◆ TUGAS TERTULIS: Berdasarkan teks tentang Bani Israil dan Yahudi di bawah, jelaskan mengapa kata Yahûd dikaitkan dengan keturunan Yahûda. Jawab dalam satu sampai tiga kalimat.
*** BACAAN YANG DIBERIKAN
VISI.NEWS | BANDUNG – Ulama ahli tafsir Al-Qur’an terkemuka Prof Muhammad Quraish Shihab diminta menjelaskan tentang Israil dan Yahudi. Ia mengatakan, secara umum ada tiga kata, paling tidak, yang digunakan al-Qur’an yang menunjuk kepada keturunan Nabi Ya’qub as.
Hal itu ia uraikan dalam sebuah kajian di kanal Youtube Bayt Al-Qur’an,
Bani Israil
Kata Bani Israil diulang sekitar empat puluh dua (42) kali dalam Al-Qur’an. Ada juga kata Israil yang diulang tiga (3) kali. Kedua, kata Yahûd, yang merupakan keturunan Nabi Ya’qub. Ketiga, kata Ahlul Kitab. “Tetapi tiga ini berbeda-beda,” ungkap Prof Quraish.
Kata Bani Israil, pada dasarnya digunakan oleh al-Qur’an untuk menunjuk keturunan Nabi Ya’qub as sebelum masa Nabi Muhammad saw, tidak menunjuk keturunan Nabi Ya’qub yang ada pada masa Nabi Muhammad saw. Itu satu perbedaanya.
Sementara kata Yahûd, yang pertama, menunjuk kepada keturunan Yahûda. Sebagaimana diketahui, Nabi Ya’qub mempunyai 12 orang anak, salah satunya bernama Yahûda. Kedua belas anaknya ini saling bertengkar, seperti dalam cerita Nabi Yusuf dalam Al-Qur’an. Keturunan dari Yahûda itulah yang dibicarakan oleh al-Qur’an, dan yang disebut Yahûd.
Kata Yahûd ini kalau digunakan oleh al-Qur’an, maka bukan lagi menunjuk kepada mereka yang hidup sebelum masa Nabi Muhammad saw yang ada Bani Israilnya itu, tetapi menunjuk pada umumnya mereka yang hidup pada masa Nabi Muhammad SAW. Prof Quraish menyebut Al-Qur’an surat al-Maidah ayat 82 sebagai contohnya berikut.
******
*** KUMPULAN ENTRI
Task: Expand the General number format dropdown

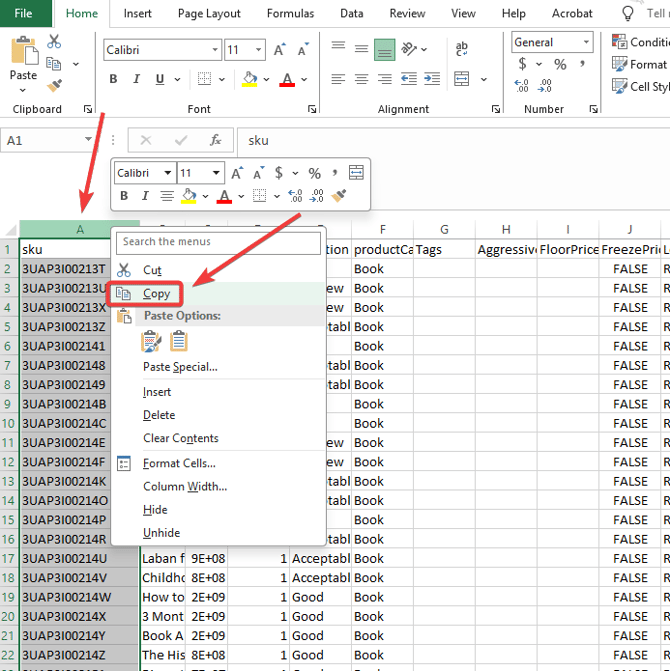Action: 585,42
******
*** KUMPULAN ENTRI
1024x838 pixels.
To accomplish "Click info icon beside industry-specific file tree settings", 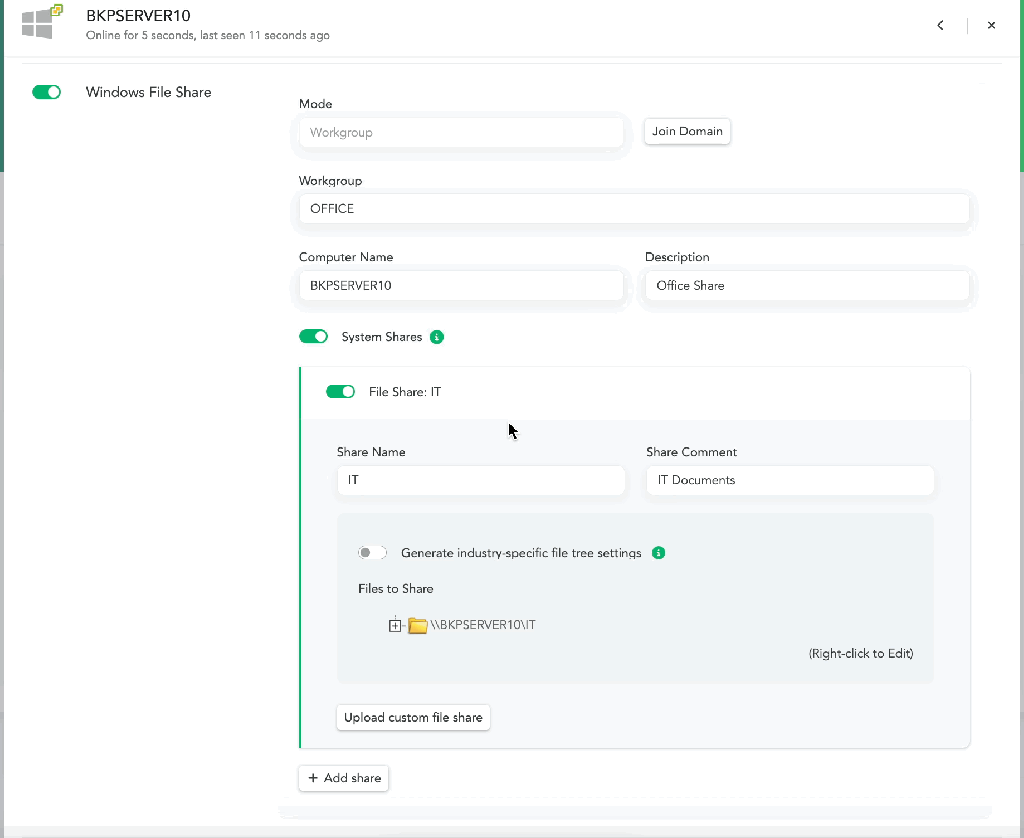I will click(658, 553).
******
◆ HASIL TUGAS: Nabi Ya'qub mempunyai 12 orang anak, dan salah satunya bernama Yahûda. Kata Yahûd menunjuk kepada keturunan Yahûda itu, sehingga keturunan Yahûda yang dibicarakan Al-Qur'an itulah yang disebut Yahûd.